Koan I like your strategy in theory, but in practice for me it would not work. Because you see, along with my brain I have also lost my sense of humor, and my ability to understand people. Not understanding plus extreme fog and sensory overload equals irritability, equals opposite of kindness. Just keeping my outbursts in check is the best I can do. I am definitely not more kind than before, nor am I likely to be. I can only imagine how depressed and frustrated I would become if I began to feel too guilty about my irritability because I can not meet my standard of kindness.
 

Greggory Blundell

Senior Member
Messages
109
Location
New Jersey, USA
Dreambirdie, I hear you. But it's still part of you being ripped away by this illness. On principal alone I want to reach out and denounce its ability to do so. It's wrong. Dylan Thomas had it right, I think, when he said "I will not go quietly into this night..." or something to that effect. Koan's points are spot on. Still, I resent anything marginalising me, including this illness. The insurance folk just add fuel to the flames.
 

MEKoan

Senior Member
Messages
2,630
Hi Awol,

I hope I did not give the impression that one "should" not feel what one feels in all its horribleness. Who is to say that you are not exercising extreme kindness by studiously keeping your temper in check as you do? Who is to say that you are not a model of compassion? Not I!

I never understood the whole "love yourself" thing before I did. I really thought that loving myself was bad because, well, I deserved to be treated the way I treated me: harshly. Then, I just tried including myself in my practice of compassion and I got it! Just being freed up from the energy it took to justify treating myself badly was really liberating. I began to forgive myself for being human: cranky, frightened, judgemental, irritable, reactive... for the simple reason that I was a sentient being, too, and if others could be forgiven so could I. Whoa!

I found out that I was redeemable! That was huge!
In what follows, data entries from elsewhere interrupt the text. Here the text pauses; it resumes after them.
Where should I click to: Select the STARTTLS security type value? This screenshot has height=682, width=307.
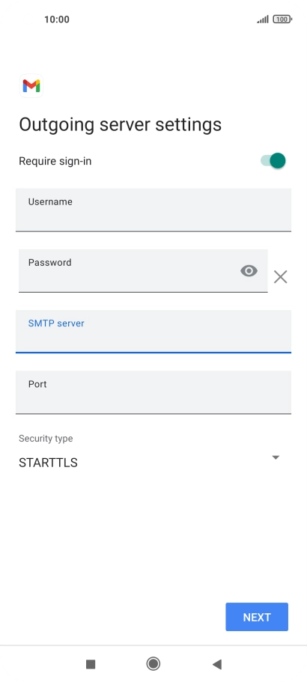[48, 463]
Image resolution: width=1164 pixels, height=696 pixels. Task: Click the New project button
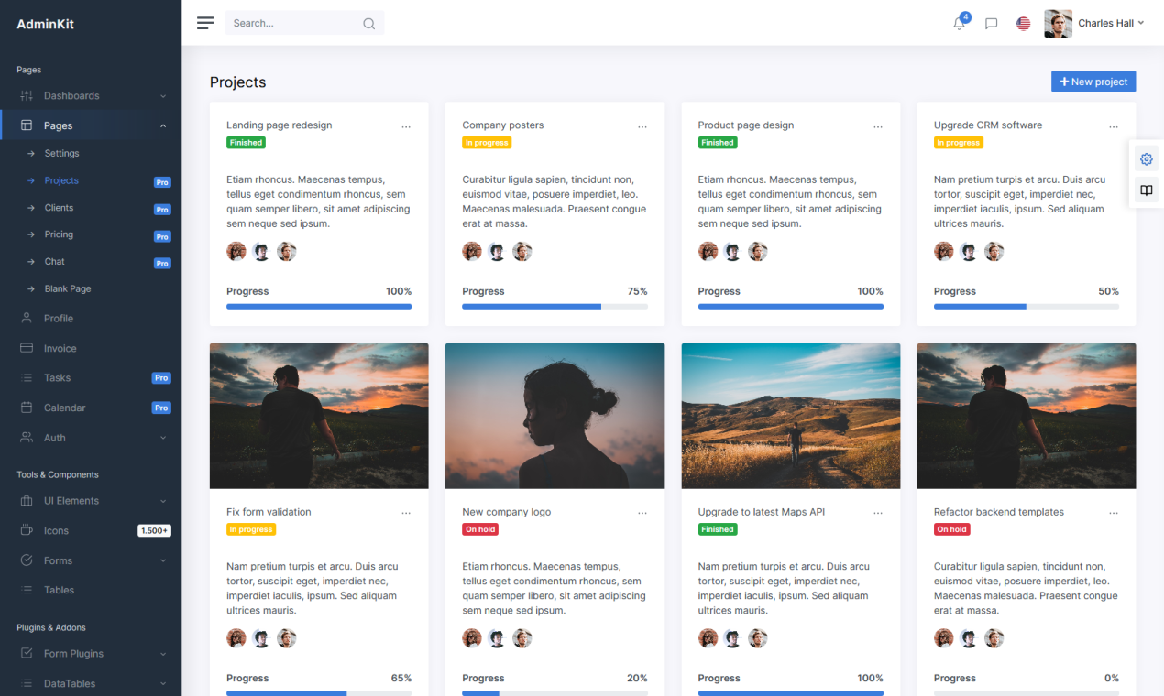(1093, 81)
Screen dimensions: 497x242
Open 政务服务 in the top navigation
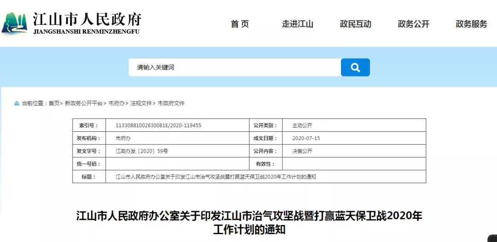pyautogui.click(x=471, y=24)
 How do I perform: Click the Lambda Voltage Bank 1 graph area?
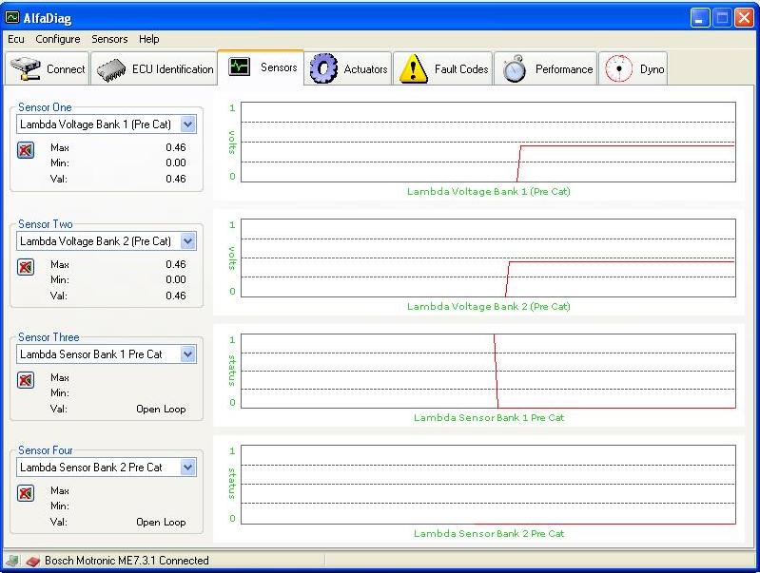[488, 142]
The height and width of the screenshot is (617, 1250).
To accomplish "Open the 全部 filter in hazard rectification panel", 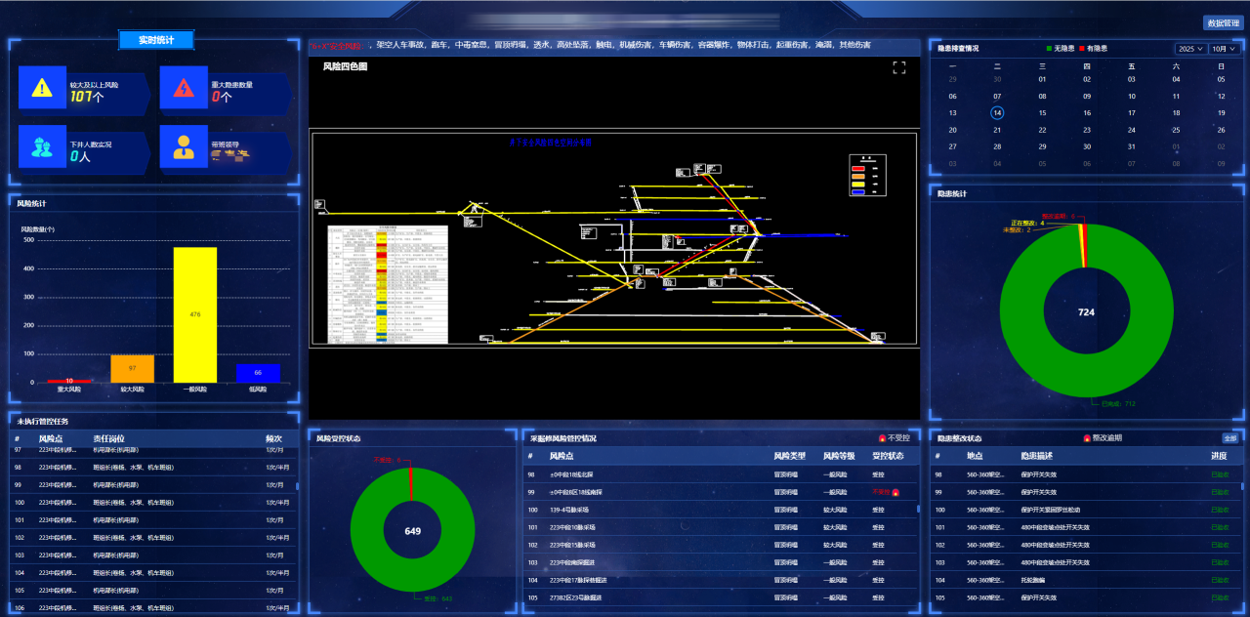I will 1229,438.
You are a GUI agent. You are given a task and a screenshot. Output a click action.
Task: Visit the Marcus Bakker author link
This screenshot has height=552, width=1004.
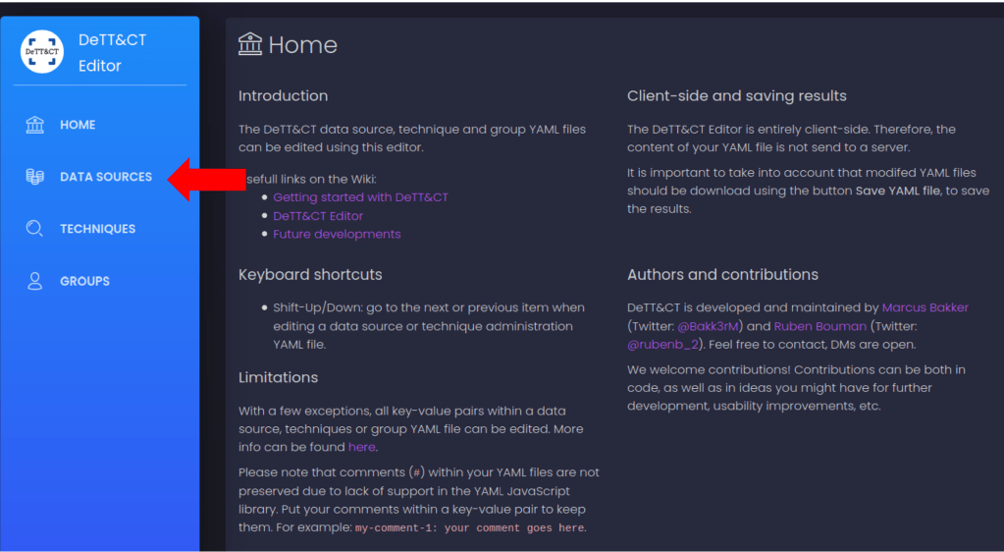pyautogui.click(x=925, y=307)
I found that I could only be kind to others when I practiced radical kindness to myself.

Who is to say that you are not doing that? Who is to say that you have not transcended our ordinary notion of what compassion means by simply identifying the folly in guilt and meeting one's own standards. We cannot know the full landscape of another's effort. We cannot know just what they are overcoming and how much courage and kindness they bring to bear. I think we struggle even to understand ourselves.

I'm so sorry that your sense of humour is MIA! While I understand that it may simply be a biological nasty, I would try a session of (please be patient with me here) Laughter Yoga to see if I could jump start the humour, find a way around the obstacles, rewire funny again!

Thanks for your honesty, Awol, we all get irritable and it's a painful thing.